[Target position listing]
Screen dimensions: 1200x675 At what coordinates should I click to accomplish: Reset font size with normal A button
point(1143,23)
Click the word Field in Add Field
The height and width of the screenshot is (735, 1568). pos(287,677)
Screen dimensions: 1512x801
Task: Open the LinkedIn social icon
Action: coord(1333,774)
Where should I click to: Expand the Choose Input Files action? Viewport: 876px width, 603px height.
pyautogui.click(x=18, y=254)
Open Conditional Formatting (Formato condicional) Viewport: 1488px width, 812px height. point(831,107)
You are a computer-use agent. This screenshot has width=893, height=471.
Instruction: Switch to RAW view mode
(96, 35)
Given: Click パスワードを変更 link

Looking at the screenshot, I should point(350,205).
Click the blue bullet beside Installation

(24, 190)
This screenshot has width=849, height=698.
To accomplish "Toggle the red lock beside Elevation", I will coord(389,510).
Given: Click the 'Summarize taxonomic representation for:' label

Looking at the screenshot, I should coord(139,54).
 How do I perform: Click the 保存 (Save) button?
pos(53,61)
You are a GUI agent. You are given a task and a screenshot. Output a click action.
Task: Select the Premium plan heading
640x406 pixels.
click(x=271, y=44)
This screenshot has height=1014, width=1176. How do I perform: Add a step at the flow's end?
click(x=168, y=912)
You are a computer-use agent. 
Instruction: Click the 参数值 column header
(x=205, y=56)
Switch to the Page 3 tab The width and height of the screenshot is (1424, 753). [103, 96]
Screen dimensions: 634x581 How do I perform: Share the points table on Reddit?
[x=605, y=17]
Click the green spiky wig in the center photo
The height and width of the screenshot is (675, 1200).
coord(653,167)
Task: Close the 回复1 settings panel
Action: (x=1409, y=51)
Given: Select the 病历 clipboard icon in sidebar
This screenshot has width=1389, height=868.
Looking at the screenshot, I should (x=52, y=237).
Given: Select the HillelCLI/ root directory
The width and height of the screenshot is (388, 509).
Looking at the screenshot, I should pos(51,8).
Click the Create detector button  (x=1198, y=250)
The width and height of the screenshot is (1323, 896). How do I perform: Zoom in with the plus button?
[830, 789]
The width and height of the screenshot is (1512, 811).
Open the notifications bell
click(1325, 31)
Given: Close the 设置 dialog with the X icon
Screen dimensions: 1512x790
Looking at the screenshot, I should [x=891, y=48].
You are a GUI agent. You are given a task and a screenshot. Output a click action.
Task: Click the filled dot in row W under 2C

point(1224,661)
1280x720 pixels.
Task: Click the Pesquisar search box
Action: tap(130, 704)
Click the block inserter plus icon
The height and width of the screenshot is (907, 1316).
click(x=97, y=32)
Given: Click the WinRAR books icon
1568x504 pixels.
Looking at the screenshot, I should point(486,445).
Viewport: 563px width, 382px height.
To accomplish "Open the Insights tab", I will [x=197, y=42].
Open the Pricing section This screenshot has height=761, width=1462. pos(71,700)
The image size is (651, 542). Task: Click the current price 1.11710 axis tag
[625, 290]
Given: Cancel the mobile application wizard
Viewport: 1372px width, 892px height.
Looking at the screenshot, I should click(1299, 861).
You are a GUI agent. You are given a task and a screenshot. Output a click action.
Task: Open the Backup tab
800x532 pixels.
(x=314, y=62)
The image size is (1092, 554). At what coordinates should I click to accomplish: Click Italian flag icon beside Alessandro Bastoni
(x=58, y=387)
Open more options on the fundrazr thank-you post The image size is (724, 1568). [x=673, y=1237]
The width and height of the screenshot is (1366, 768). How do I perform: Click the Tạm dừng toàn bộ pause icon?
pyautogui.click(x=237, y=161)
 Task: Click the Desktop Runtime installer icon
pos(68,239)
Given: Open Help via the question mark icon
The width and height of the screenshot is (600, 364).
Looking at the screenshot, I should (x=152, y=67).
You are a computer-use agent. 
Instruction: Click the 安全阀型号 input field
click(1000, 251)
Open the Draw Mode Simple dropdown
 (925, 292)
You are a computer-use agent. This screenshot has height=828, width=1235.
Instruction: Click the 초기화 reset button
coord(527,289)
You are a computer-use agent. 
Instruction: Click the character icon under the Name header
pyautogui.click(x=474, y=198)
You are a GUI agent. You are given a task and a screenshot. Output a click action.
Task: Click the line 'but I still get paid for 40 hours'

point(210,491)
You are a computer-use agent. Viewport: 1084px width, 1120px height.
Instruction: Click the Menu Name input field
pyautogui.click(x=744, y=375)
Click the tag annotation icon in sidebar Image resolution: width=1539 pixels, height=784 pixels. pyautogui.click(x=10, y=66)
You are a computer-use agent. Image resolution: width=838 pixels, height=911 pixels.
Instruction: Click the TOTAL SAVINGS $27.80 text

#### WORK TO DO
Rename "Viewport" to "Display area" in the lines of the listing between the one holding "Given: Select the HillelCLI/ root directory" and the one holding "(x=314, y=62)", inclusive, and return those lines with nothing else changed.

#### PROBLEM SOLUTION
Given: Select the HillelCLI/ root directory
The width and height of the screenshot is (388, 509).
Looking at the screenshot, I should pos(51,8).
Click the Create detector button  (x=1198, y=250)
The width and height of the screenshot is (1323, 896). How do I perform: Zoom in with the plus button?
[830, 789]
The width and height of the screenshot is (1512, 811).
Open the notifications bell
click(1325, 31)
Given: Close the 设置 dialog with the X icon
Screen dimensions: 1512x790
Looking at the screenshot, I should [x=891, y=48].
You are a GUI agent. You are given a task and a screenshot. Output a click action.
Task: Click the filled dot in row W under 2C

point(1224,661)
1280x720 pixels.
Task: Click the Pesquisar search box
Action: tap(130, 704)
Click the block inserter plus icon
The height and width of the screenshot is (907, 1316).
click(x=97, y=32)
Given: Click the WinRAR books icon
1568x504 pixels.
Looking at the screenshot, I should point(486,445).
Display area: 563px width, 382px height.
To accomplish "Open the Insights tab", I will [x=197, y=42].
Open the Pricing section This screenshot has height=761, width=1462. pos(71,700)
The image size is (651, 542). Task: Click the current price 1.11710 axis tag
[625, 290]
Given: Cancel the mobile application wizard
Display area: 1372px width, 892px height.
Looking at the screenshot, I should click(1299, 861).
You are a GUI agent. You are given a task and a screenshot. Output a click action.
Task: Open the Backup tab
800x532 pixels.
(x=314, y=62)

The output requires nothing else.